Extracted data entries
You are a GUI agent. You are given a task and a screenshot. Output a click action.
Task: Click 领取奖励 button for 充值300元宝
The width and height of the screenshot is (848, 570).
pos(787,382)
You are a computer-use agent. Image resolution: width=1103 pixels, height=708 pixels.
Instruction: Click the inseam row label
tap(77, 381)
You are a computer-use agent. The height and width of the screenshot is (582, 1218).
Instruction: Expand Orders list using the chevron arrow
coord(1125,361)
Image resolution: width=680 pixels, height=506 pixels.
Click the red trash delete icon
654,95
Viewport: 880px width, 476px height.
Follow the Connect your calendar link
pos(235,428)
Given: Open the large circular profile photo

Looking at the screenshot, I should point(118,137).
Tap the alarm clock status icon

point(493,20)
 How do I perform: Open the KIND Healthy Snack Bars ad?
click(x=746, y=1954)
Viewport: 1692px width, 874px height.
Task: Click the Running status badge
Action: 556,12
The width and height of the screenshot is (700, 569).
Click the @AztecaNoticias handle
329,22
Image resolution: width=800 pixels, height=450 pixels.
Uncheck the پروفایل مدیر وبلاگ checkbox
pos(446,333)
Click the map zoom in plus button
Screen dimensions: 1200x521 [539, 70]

_ASSIGNMENT_
Find the word "pixels" in the data and show each line that holds it.

_YOUR SOLUTION_
You are a computer-use agent. Image resolution: width=1103 pixels, height=708 pixels.
Image resolution: width=680 pixels, height=506 pixels.
Image resolution: width=800 pixels, height=450 pixels.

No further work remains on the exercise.